▸ **Selected text**:
..............................
The tale of Gilgamesh and Enkidu is meant to be a tutor about desire and ambition, both the positives and negatives.

Note also that, in Semitic languages in particular, words often have multiple meanings, and the use of a certain word or phrase can mean several different things. Translations to other languages invariably fall short in this regard, since the translator can only give one of those meanings.

Strip the story of it significations, and double entendres, and you're left with a bland-ish fairy tale.
 

iouae

Well-known member
The "gods gave us technology" IS a theme in many myths. The Book of Enoch is foremost among them, although in this case it is the fallen angels. The Greek myth of Prometheus is another well-known myth on that theme.

However, I do no remember anything like that in Babylonian myths. The axiom on which all of Babylonian mythology pivots is that "man was created to be a labor-saving device for the gods." Man serves the gods. Man worships the gods. That is his purpose.

You can probably see that this is precisely the opposite lesson. The gods laboring to give rest? Not in Babylon.

I know a Biblical scholar who holds that much of Genesis was written to be precisely the opposite of Babylonian religion. It's hard to argue the point. The conflict of Exodus happens because the Israelites are made to labor as slaves in Egypt. The 10 commandments specifically require one day of rest every seventh day. Even the NT reinforces this theme. "I will give you rest." "There remains a sabbath..." "Labor to enter His rest..."

I find this works as a good litmus test of churches. Do they want me there to serve and to worship? It appears that I am in Babylon, metaphorically speaking.
..............................
▸ **Data extract**:

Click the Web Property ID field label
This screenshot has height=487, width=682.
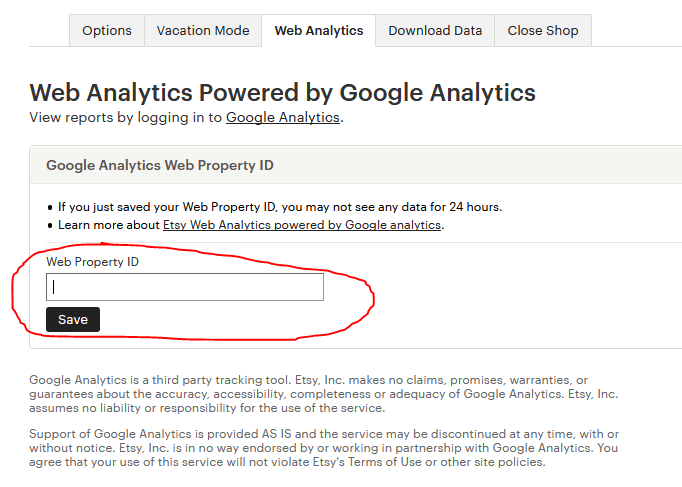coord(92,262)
..............................
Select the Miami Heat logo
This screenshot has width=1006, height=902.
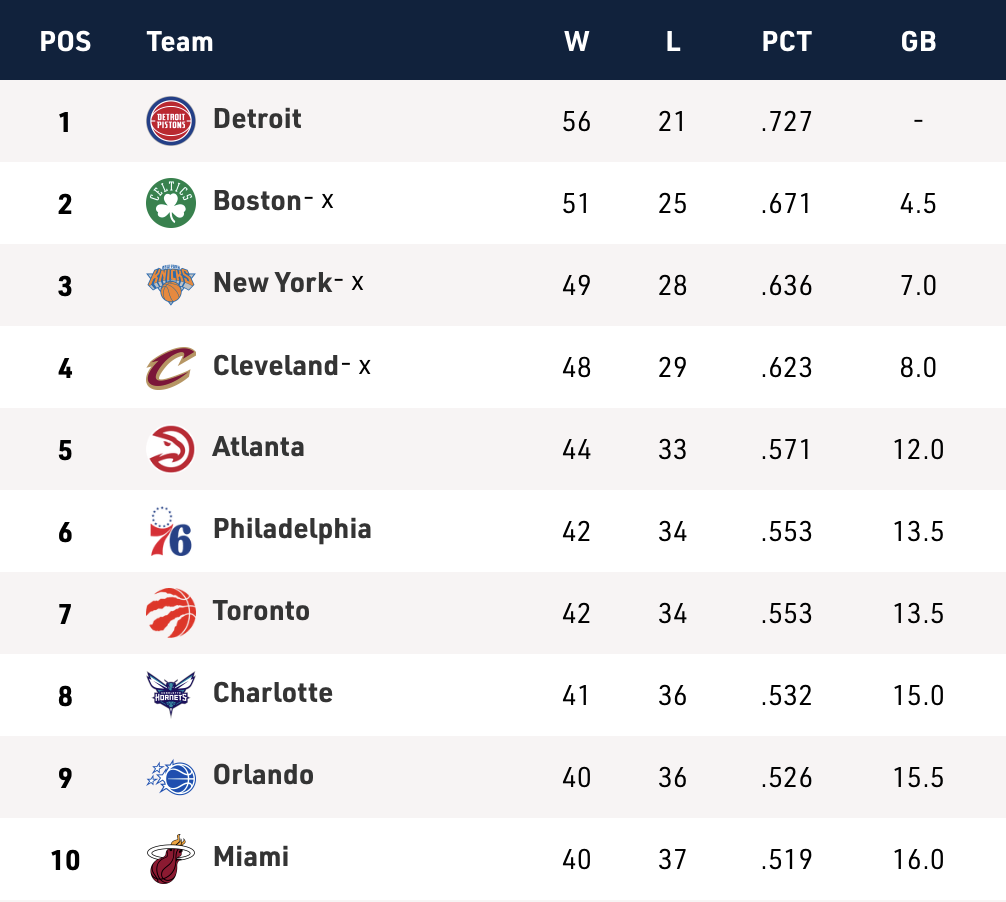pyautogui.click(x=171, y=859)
..............................
▸ **Required tasks**:
1. Answer these questions about the Babylonian myth discussion:
(a) When translating words with multiple meanings, how many of those meanings can the translator give?
(b) Which Greek myth is named as sharing the "gods gave us technology" theme?
(c) How often do the 10 commandments require a day of rest?
2. Repeat the Babylonian myth discussion word for word, starting at "The tale of" and ending at "on that theme.".
3. Pick up the Babylonian myth discussion after its last sentence and keep it going.
These records come from a separate source and are unrelated to the text.

▸ **Answers by item**:
1.
(a) Only one.
(b) The myth of Prometheus.
(c) One day every seventh day.

2.
The tale of Gilgamesh and Enkidu is meant to be a tutor about desire and ambition, both the positives and negatives.

Note also that, in Semitic languages in particular, words often have multiple meanings, and the use of a certain word or phrase can mean several different things. Translations to other languages invariably fall short in this regard, since the translator can only give one of those meanings.

Strip the story of it significations, and double entendres, and you're left with a bland-ish fairy tale.
 

iouae

Well-known member
The "gods gave us technology" IS a theme in many myths. The Book of Enoch is foremost among them, although in this case it is the fallen angels. The Greek myth of Prometheus is another well-known myth on that theme.

3.
Or, are they there to give rest to the weary? This is true religion and undefiled, to look after orphans and widows in their distress.

The character of demons is that they are selfish, self serving, possessive, wanting worship, etc.

Each country and culture has a religion founded on that you try's demon or demons. And each culture has a "spirit" or feel to it which to a large extent comes from what that demon demands. I understand that the demon is there to be appeased.

And the demons do have little magic tricks or secret knowledge which they can give that culture - but the overall effect on the culture is not benefitted by worshipping a false god. I am a total believer in false gods - they are fallen angels. Folks worshipped these fallen angels. Historians dismiss these "gods" as myth. But they existed and influenced the culture just as voodoo influences Haiti's character today.

Thus the true God's religion would reflect the true God's character, which is that the Greatest - God Almighty - is the greatest servant.